§ The records

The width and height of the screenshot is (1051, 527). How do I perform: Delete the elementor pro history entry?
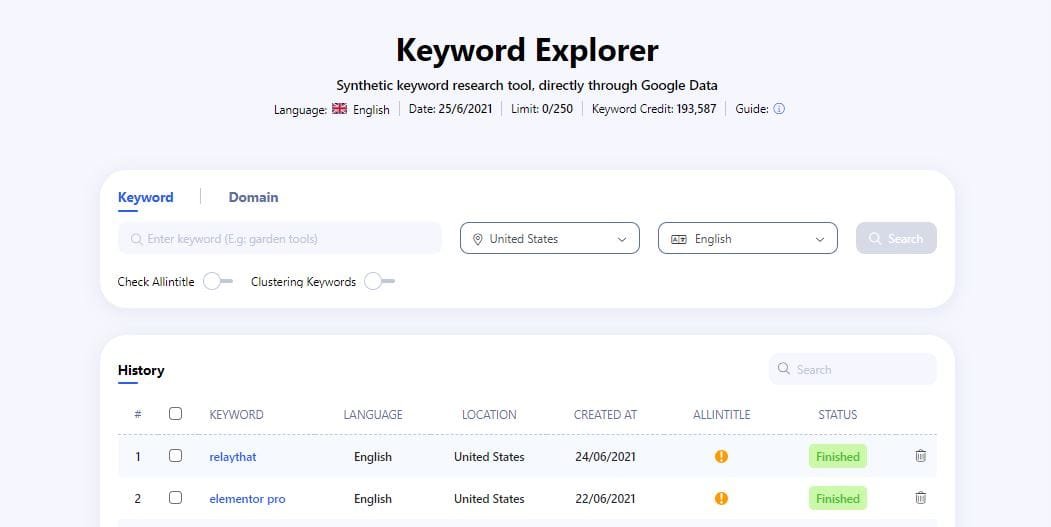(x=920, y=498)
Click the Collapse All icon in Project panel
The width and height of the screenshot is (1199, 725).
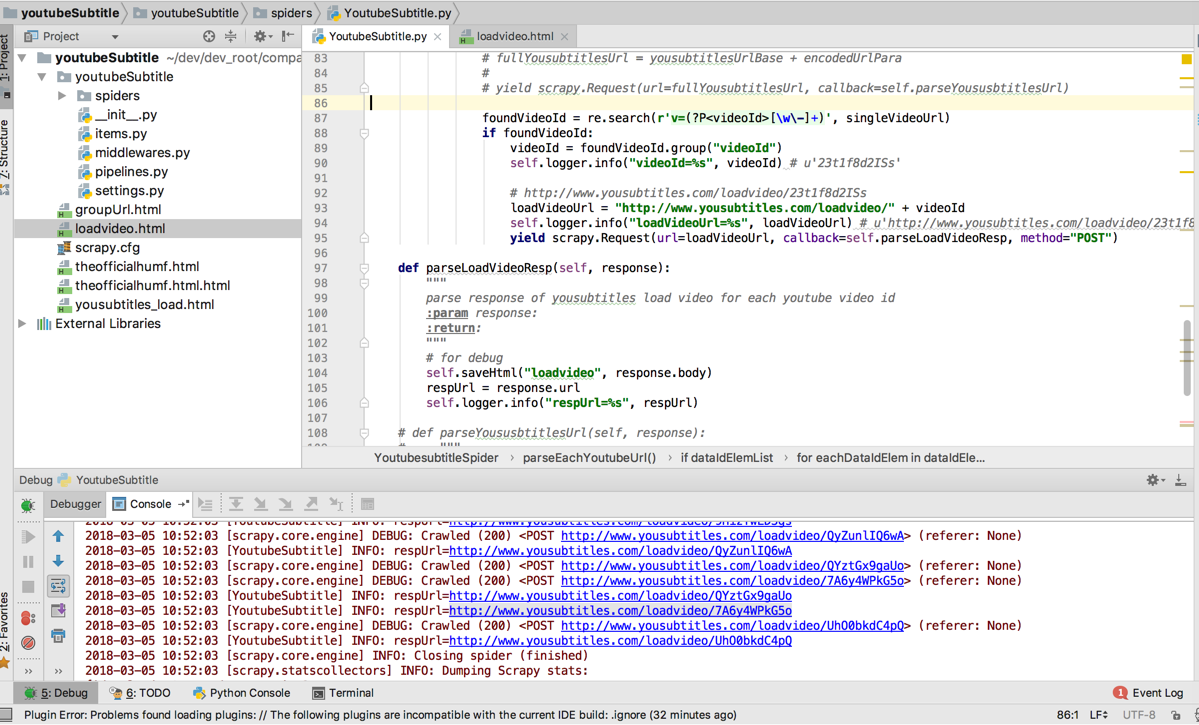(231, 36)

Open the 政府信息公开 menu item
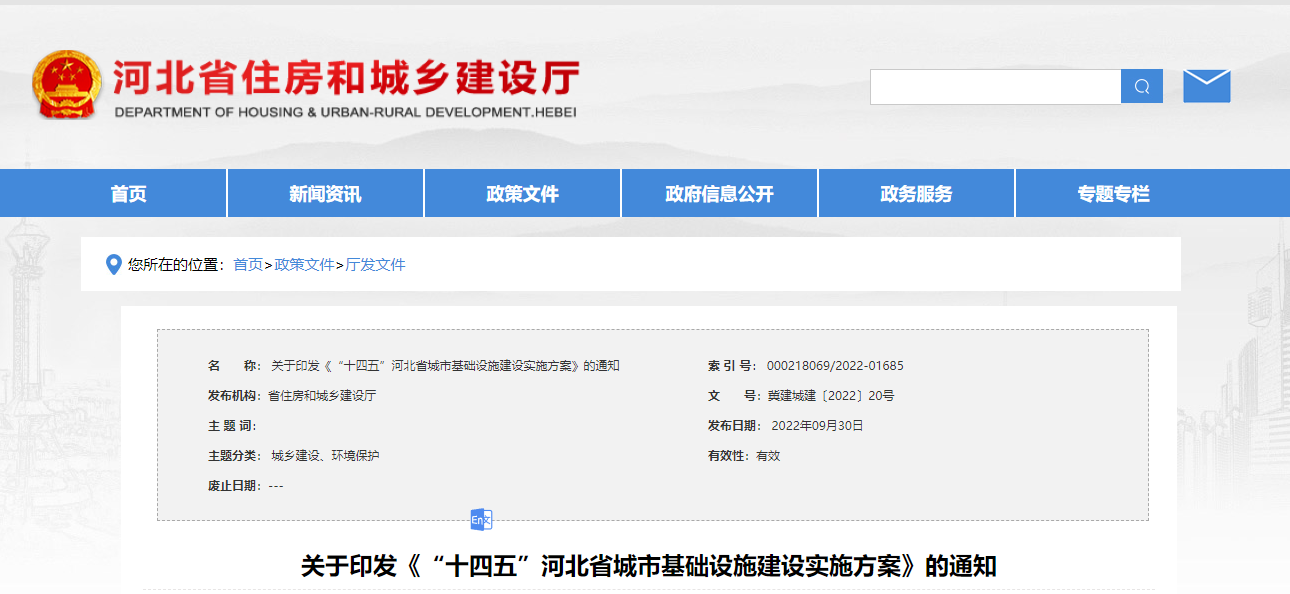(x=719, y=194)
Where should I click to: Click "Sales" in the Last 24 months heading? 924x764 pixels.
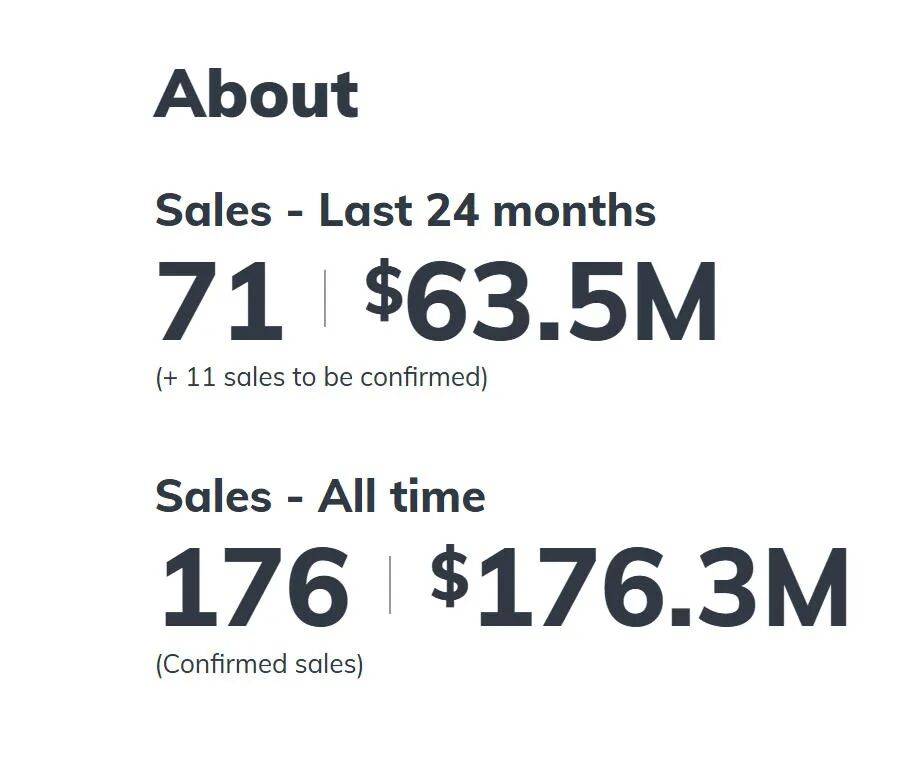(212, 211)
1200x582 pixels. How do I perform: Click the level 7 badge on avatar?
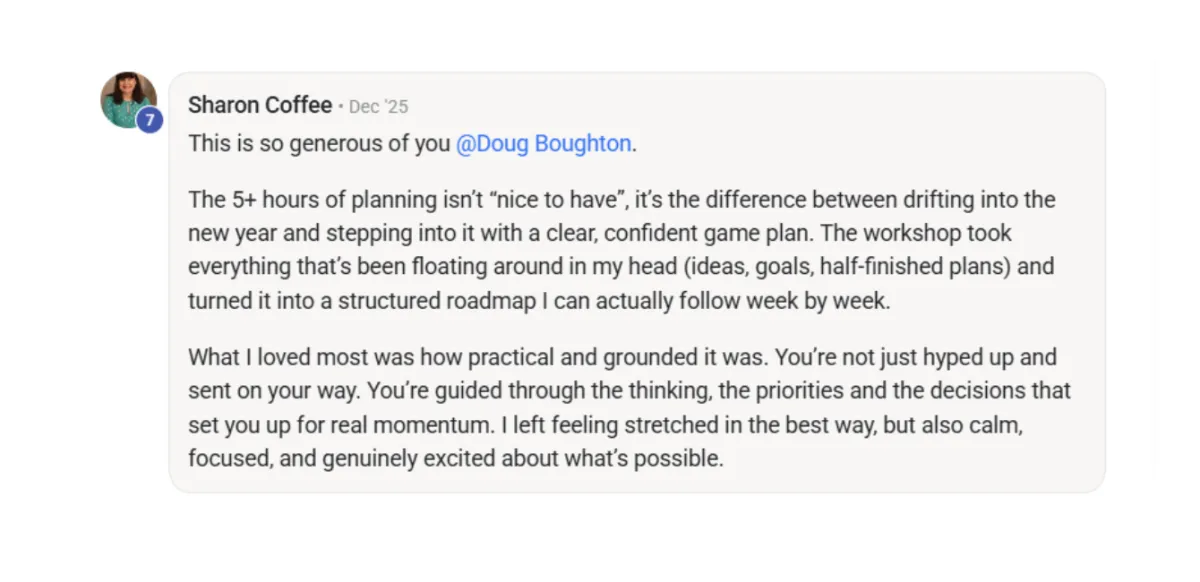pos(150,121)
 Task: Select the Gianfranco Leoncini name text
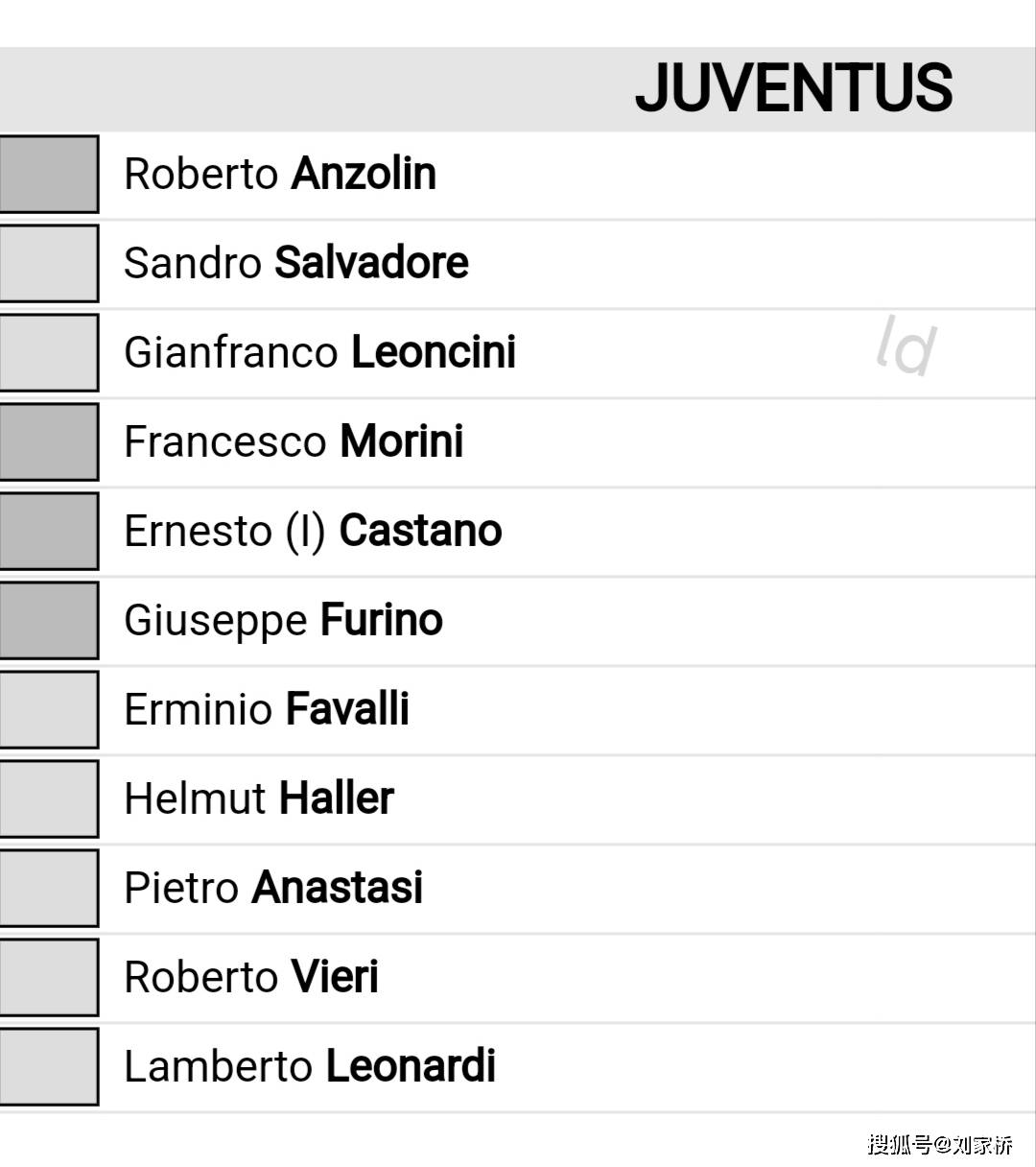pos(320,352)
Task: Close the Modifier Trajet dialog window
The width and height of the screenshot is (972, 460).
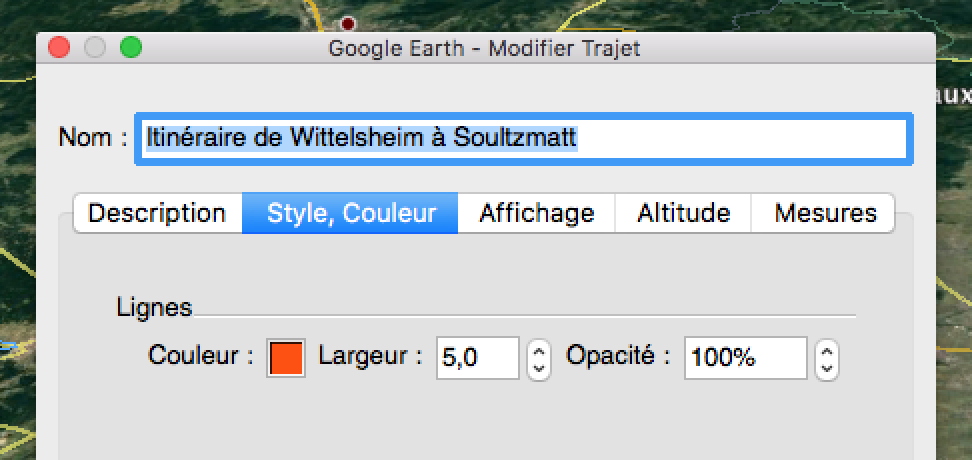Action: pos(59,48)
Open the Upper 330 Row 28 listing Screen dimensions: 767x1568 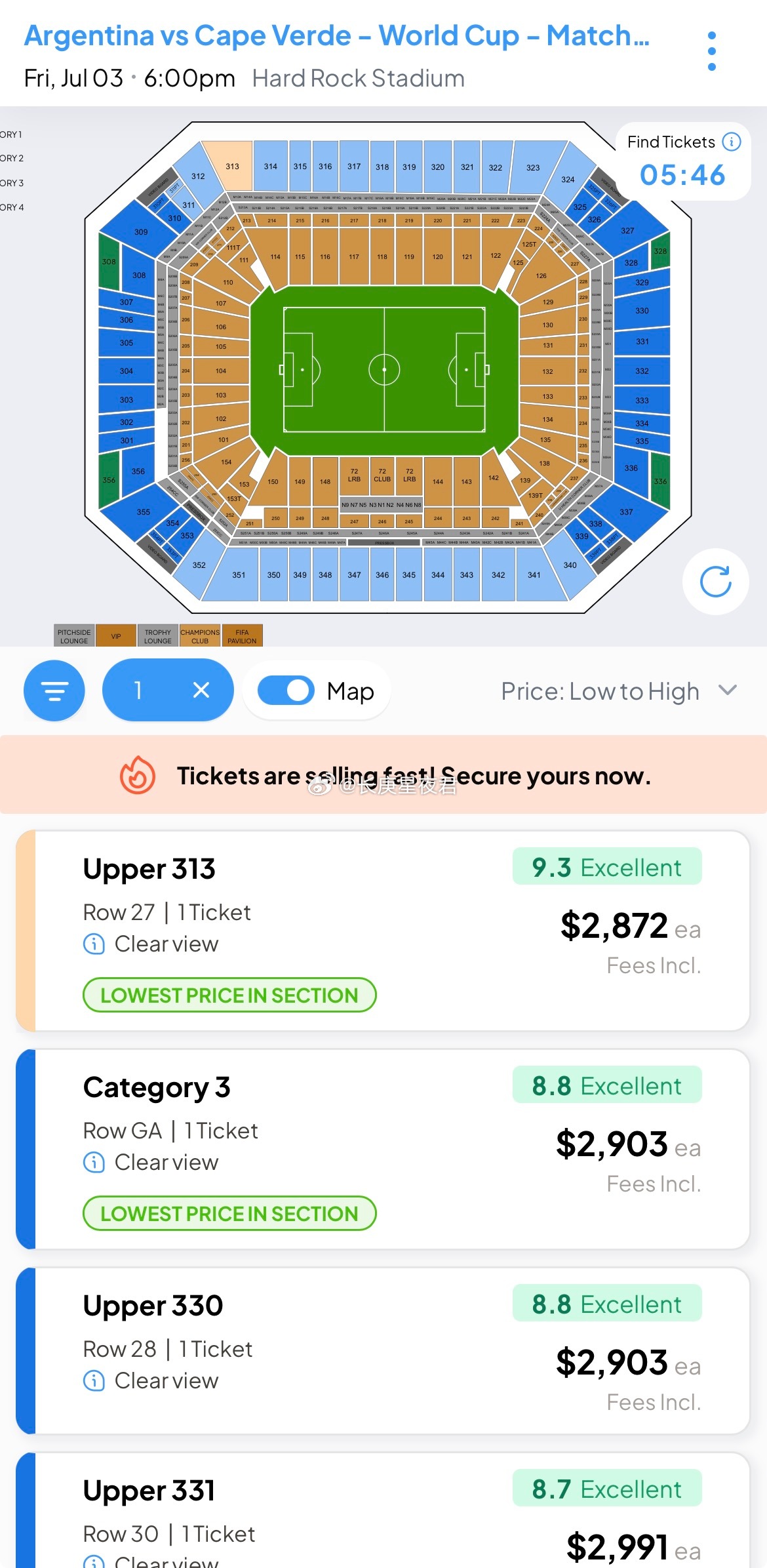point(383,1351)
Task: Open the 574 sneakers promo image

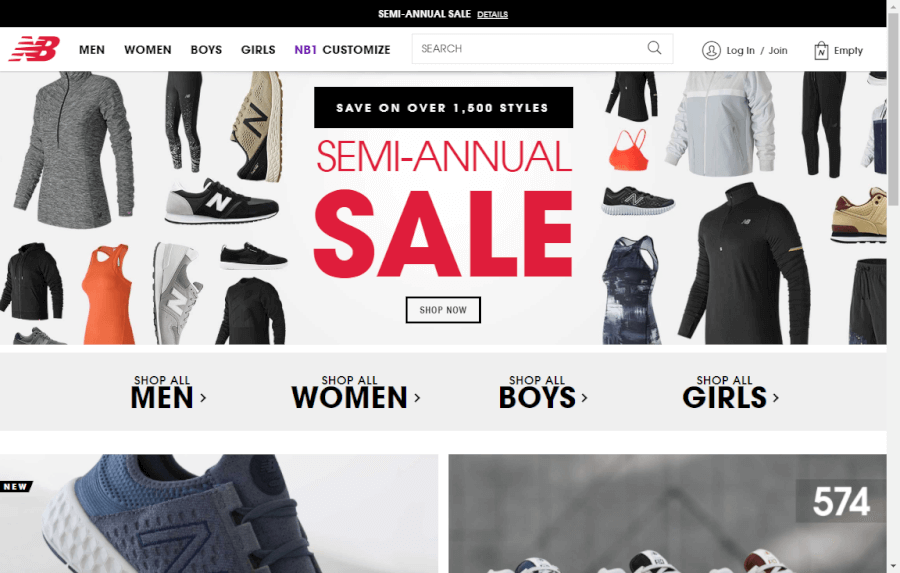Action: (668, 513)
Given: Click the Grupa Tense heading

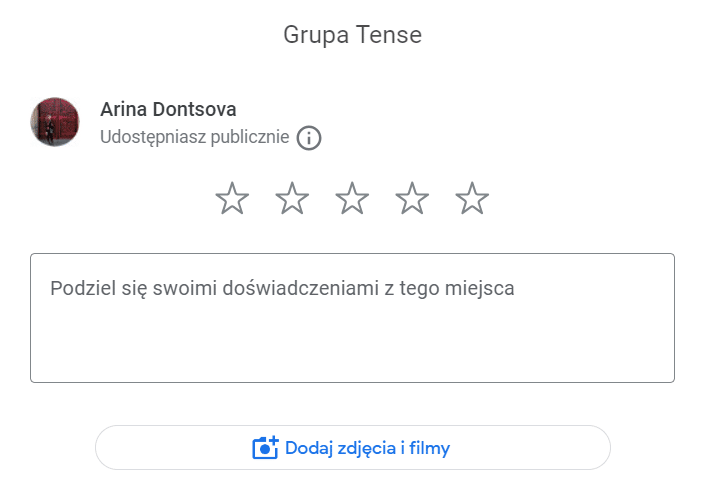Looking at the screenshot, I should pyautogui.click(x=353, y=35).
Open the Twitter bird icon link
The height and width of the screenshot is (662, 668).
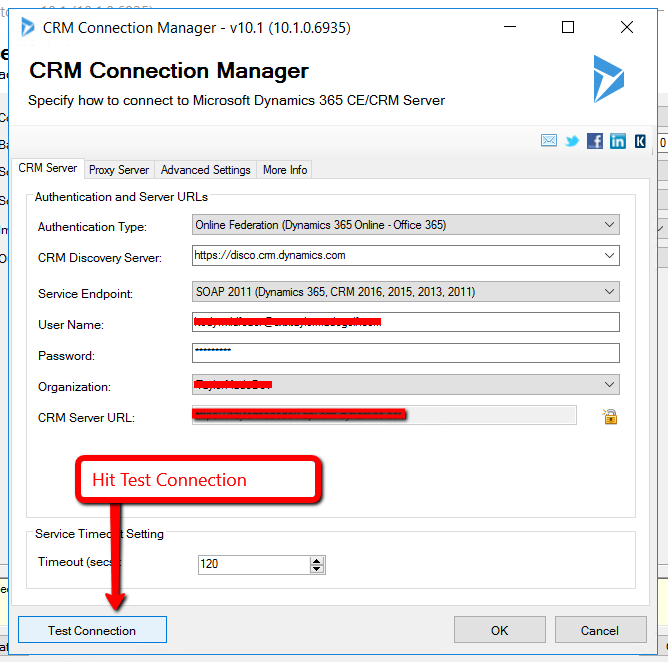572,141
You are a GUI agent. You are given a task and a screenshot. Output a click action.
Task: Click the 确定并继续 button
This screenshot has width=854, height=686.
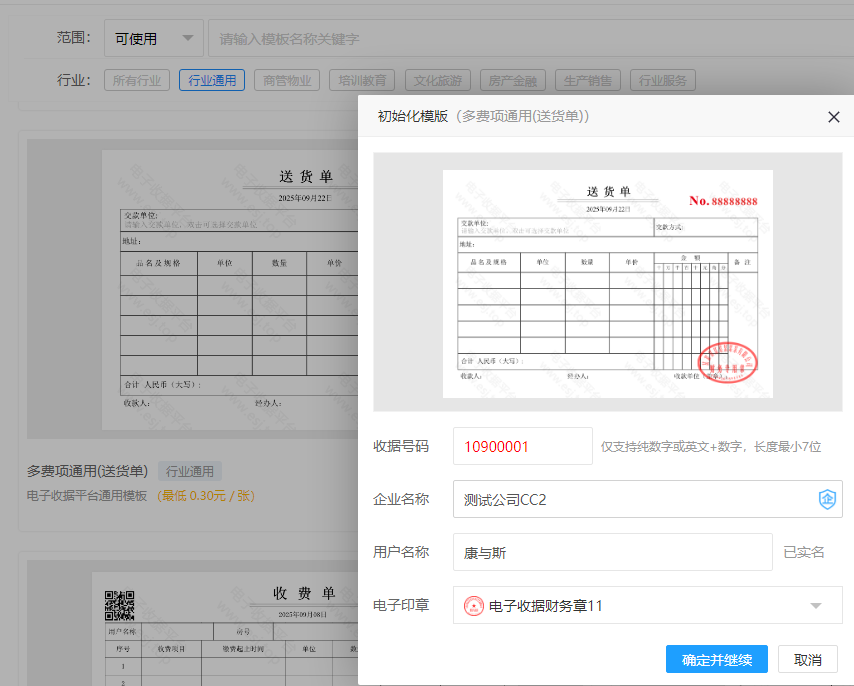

§ Required work
Copy out all lines of the material containing the word "icon".

§ Task output
Click the Collapse All icon in Project panel
Open the Twitter bird icon link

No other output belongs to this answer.